Supplemental Tax Bill Surprises Home Buyers in LA County
In this post we answer the question, “what is a supplemental tax bill?”
If you purchased a home in LA County you should expect to receive Supplemental Tax Bill, in addition to your property tax. Basically, new homeowners must pay the County for the difference between the last assessed home value and the new assessed value. Also, even if you use an impound account to pay your property taxes, please know, this supplemental tax bill will come directly from the county assessors office and NOT be paid from your impound account. You must pay the supplemental tax directly! In some instances this can be a very nasty and expensive surprise! On a positive note, if the amount of the new assessed value of the home is less than the old value, the new owners would receive a refund!
One Time Prorated Amount
The supplemental tax bill requires a one time prorated amount starting from the time your escrow closes until the time the Assessor learns that there is a new owner and sends a new, updated tax bill, based on the new assessed value. Unfortunately, this process can take 6 to 9 months and even if the new homeowner was informed of this, it’s often forgotten because it takes so darn long for the assessor to catch up. Keep in mind, even though this is a one time payment, depending on the date of purchase you could receive two separate bills equaling the full, one time payment.
Avoid Costly Surprises After Escrow Closes
As responsible local realtors, we are relentless in informing our home buying clients of property taxes, supplemental taxes and other costs they should expect after moving in. Sure, everyone expects to pay their property taxes and this is often accounted for using impound accounts. Unfortunately, not every agent is as diligent as they should be and some fail to share this important information with their buyers.
PRO TIP: Discover how you might save money on your property taxes.
Supplemental Tax Bill Amount
Of course new homeowners want to know what this supplemental tax will cost them and the answer is, it depends! If there is a large difference between previously assessed value and the new assessed value, you will owe more. If the value difference is small, you will owe much less. It also depends on the date the transaction closed escrow and the number of months left in the fiscal year. If escrow closed between January 1st and May 31st, you’ll get two bills, one for the remainder of the fiscal year, and the second for the fiscal year that follows.
We’ve seen supplemental tax bills vary dramatically, from $200 to over $8,000 or more! The county offers an online Supplemental Tax Calculator which will provide you with the amount.
Example of Supplemental Tax Bill for Home Buyer in Santa Clarita
We recently represented a buyer who was the original owner for a home they purchased in the early 60’s. We sold their home for a little over $495,000. The previous assessed value of this home was based on a much lower assessed value and the new value was much higher.

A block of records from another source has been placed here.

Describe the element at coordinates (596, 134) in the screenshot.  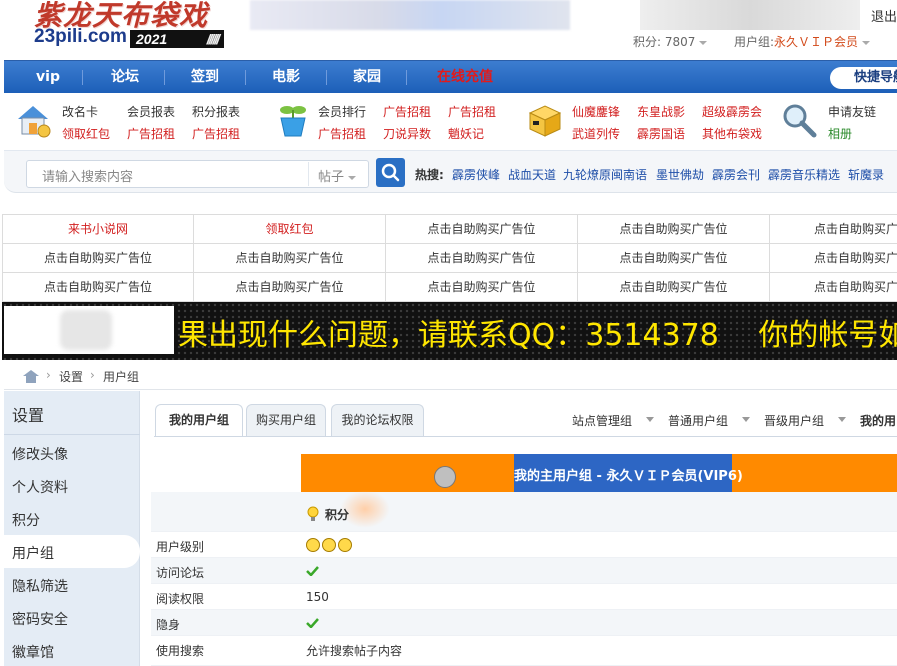
I see `sublink-wudao: 武道列传` at that location.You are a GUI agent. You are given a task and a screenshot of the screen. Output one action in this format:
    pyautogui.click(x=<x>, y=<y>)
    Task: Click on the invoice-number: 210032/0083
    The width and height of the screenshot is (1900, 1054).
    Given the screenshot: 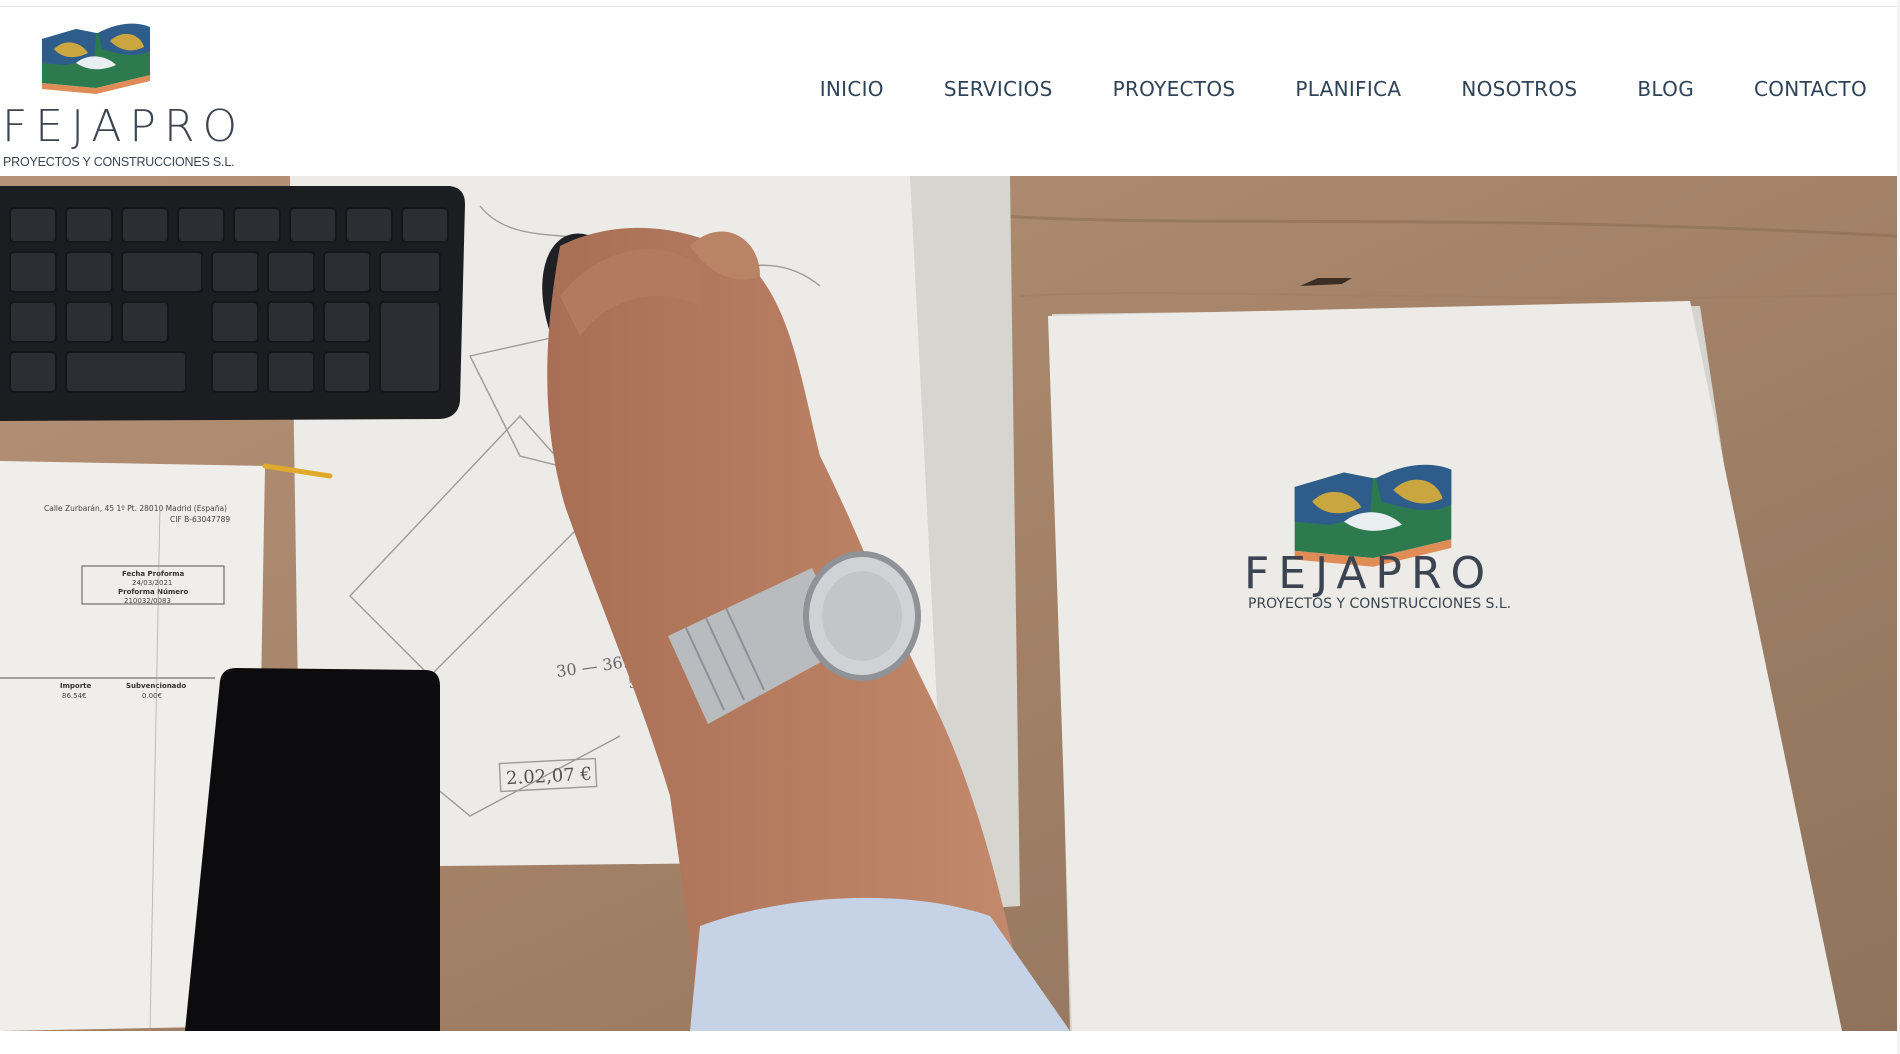 What is the action you would take?
    pyautogui.click(x=148, y=601)
     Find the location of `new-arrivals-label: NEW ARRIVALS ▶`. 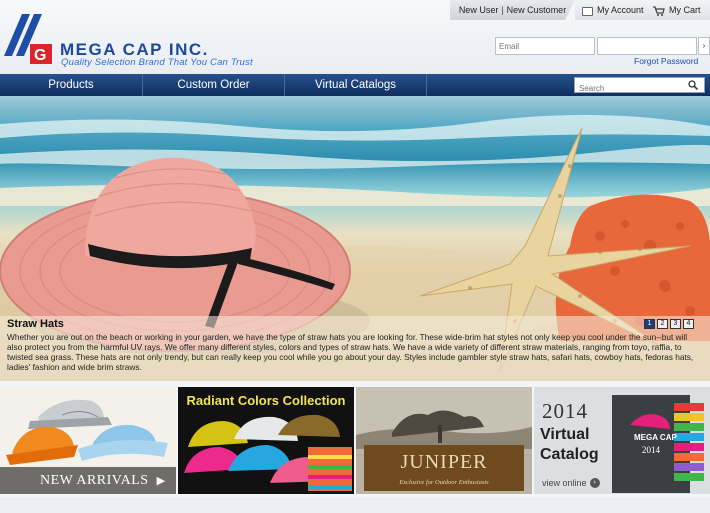

new-arrivals-label: NEW ARRIVALS ▶ is located at coordinates (88, 480).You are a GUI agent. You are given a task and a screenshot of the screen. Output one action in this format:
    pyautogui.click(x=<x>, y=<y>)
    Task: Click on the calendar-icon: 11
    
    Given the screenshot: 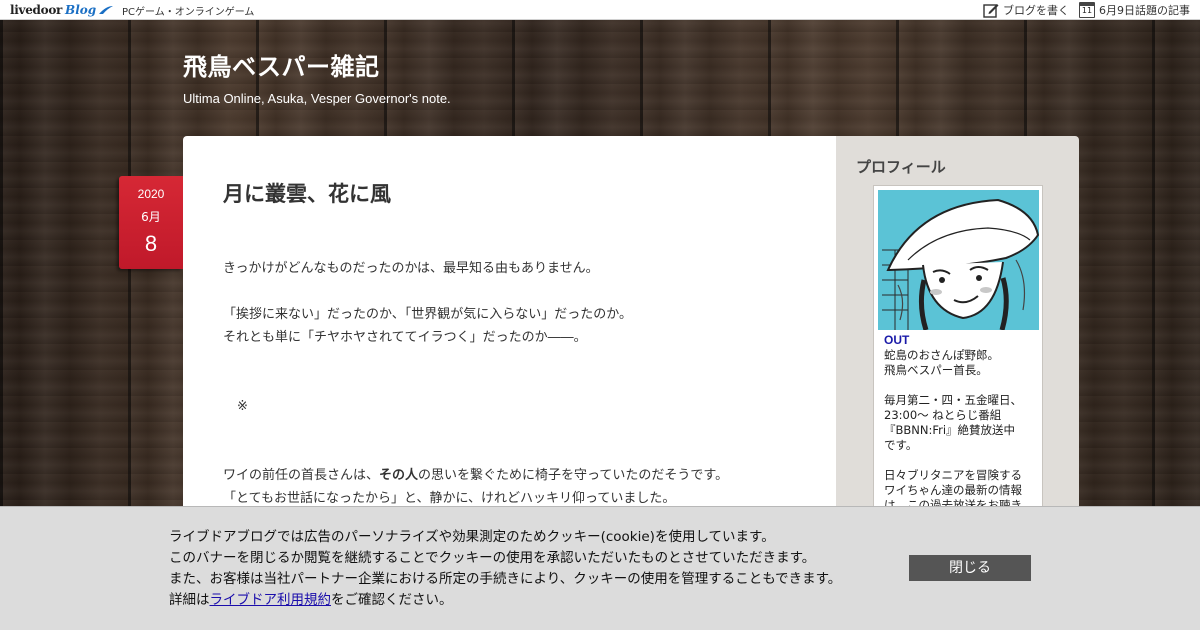 What is the action you would take?
    pyautogui.click(x=1087, y=10)
    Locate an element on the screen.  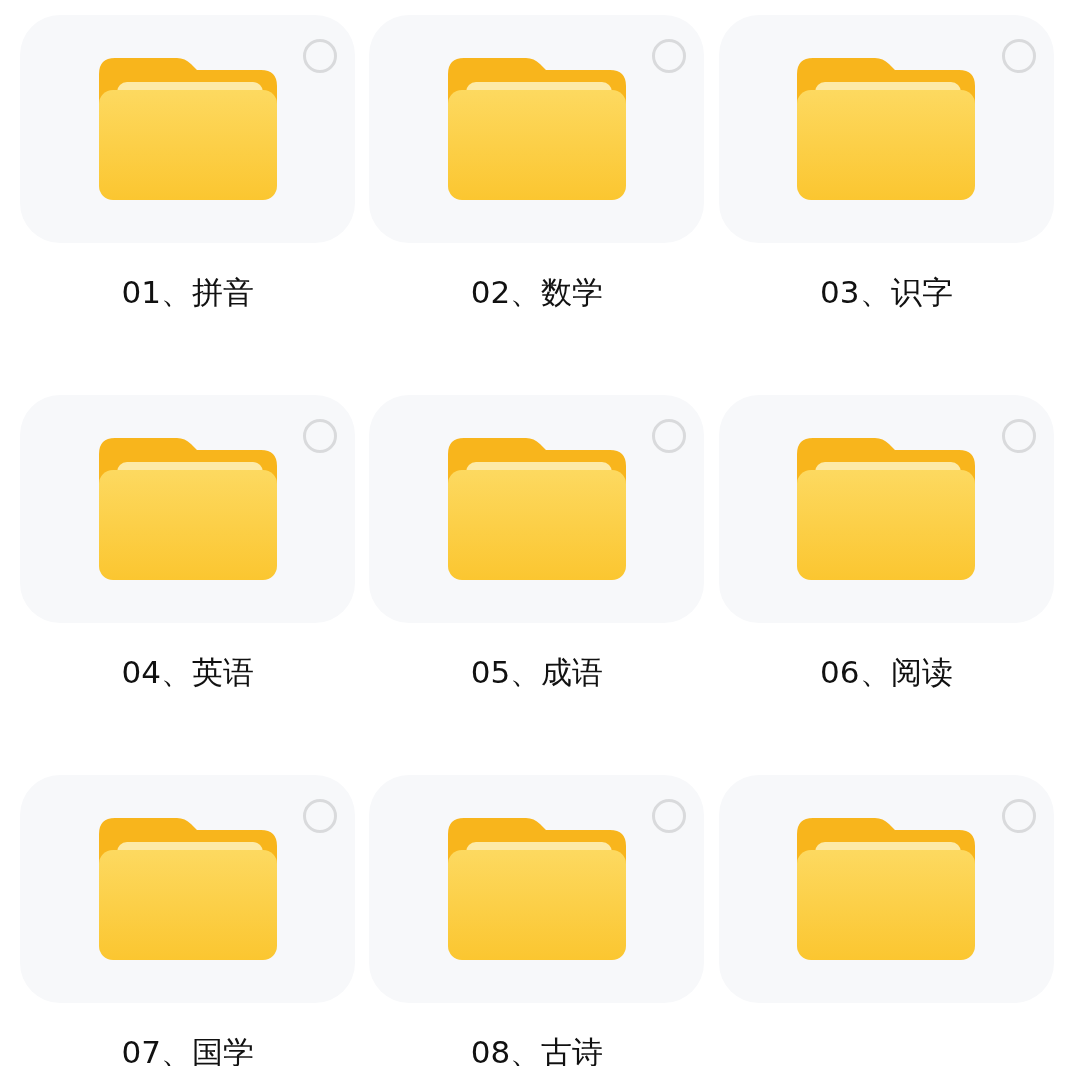
folder-name: 06、阅读 is located at coordinates (886, 672).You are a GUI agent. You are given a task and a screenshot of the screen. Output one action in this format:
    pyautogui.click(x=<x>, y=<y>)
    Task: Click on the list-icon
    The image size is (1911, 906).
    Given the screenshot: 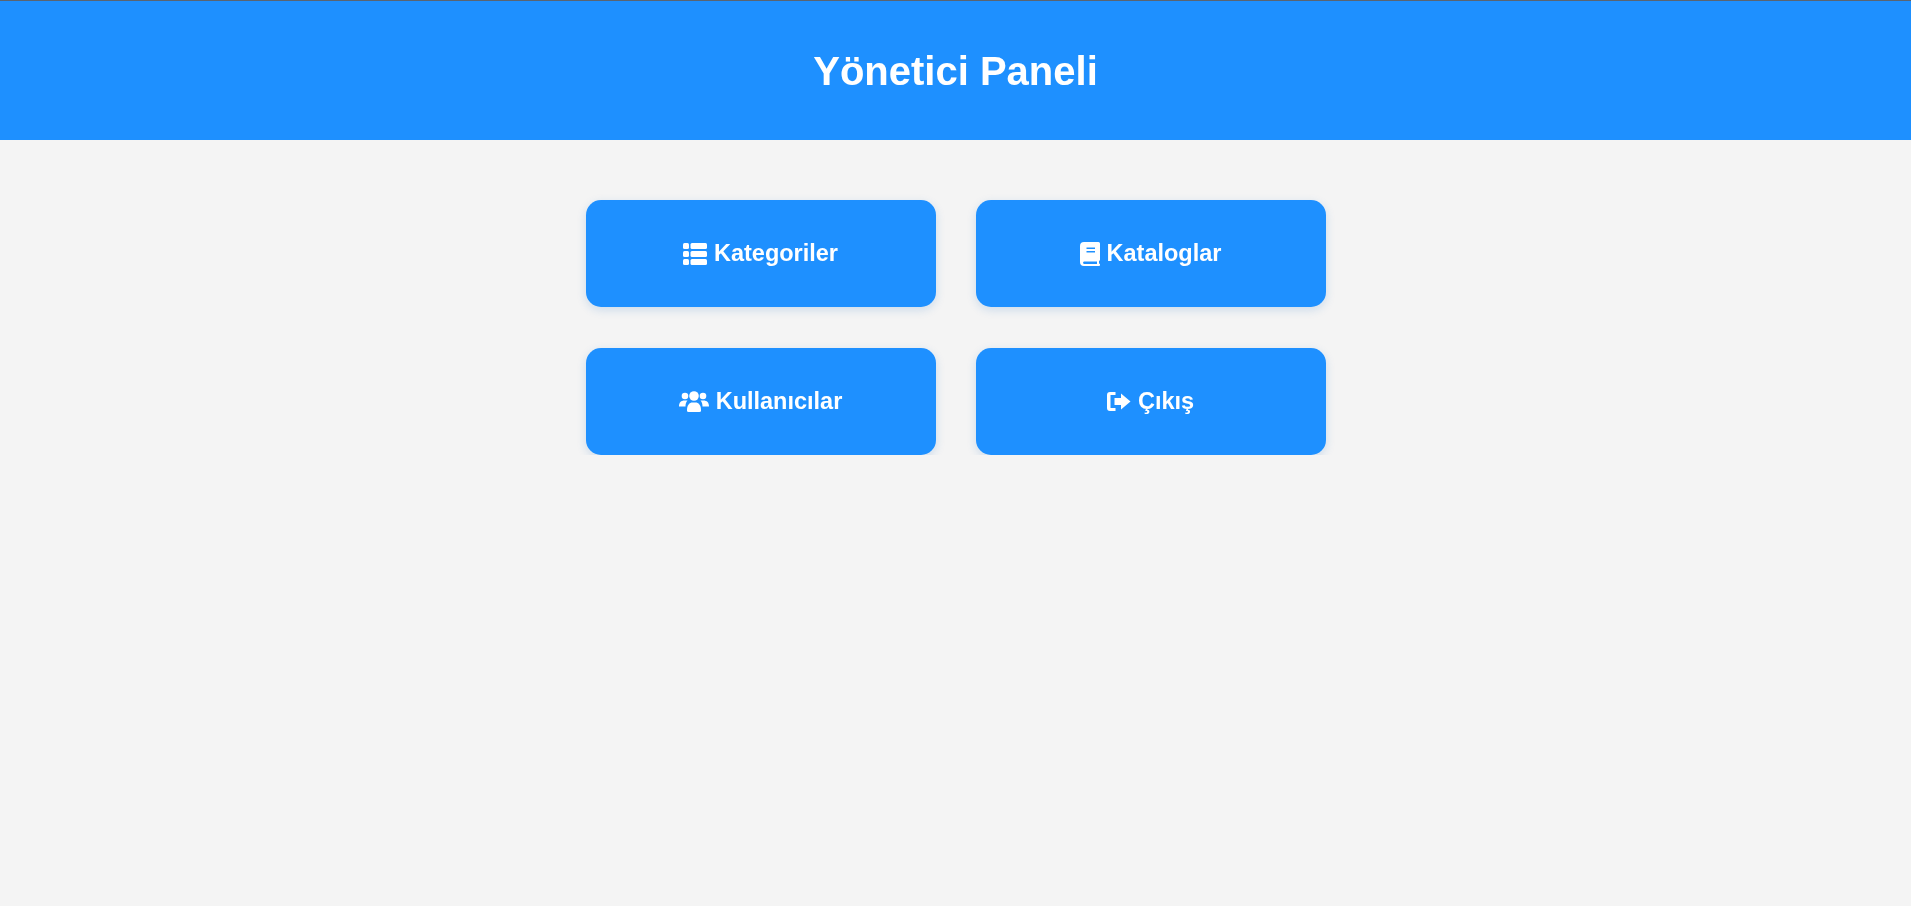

Then because the close of escrow date did not work out in the buyer’s favor, the new homeowner will receive two supplemental tax bills totaling more than $6,000! That’s a very NASTY surprise, especially if they forgot about it because it took so long to receive the bill. Even worse, perhaps their realtor FORGOT to mention this little tidbit.
Interested in buying a home in the SoCal area? The best way to minimize problems and surprises is to do your homework in advance and work with an experienced, proactive REALTOR®. Contact us for representation. Matt & Meray Gregory, 661-713-4799.
More Special Taxes
Unfortunately, additional tax assessments are not only limited to the supplemental tax. There are also bond assessments such as Mello Roos taxes or other hidden bond assessments. Then, depending on your community are additional special assessments, also referred to as direct assessments, usually resulting from voter approved bond measures. Special assessments are not based on the value of the property, but instead, each property owner’s fair share of the paying for the bonds. This is recurring for the life of the bond.
One way to find out more about each of your tax assessments you can go to the Los Angeles County Assessor to find out more. You’ll need your tax bill to enter the first few letters of the description and it should show you additional information.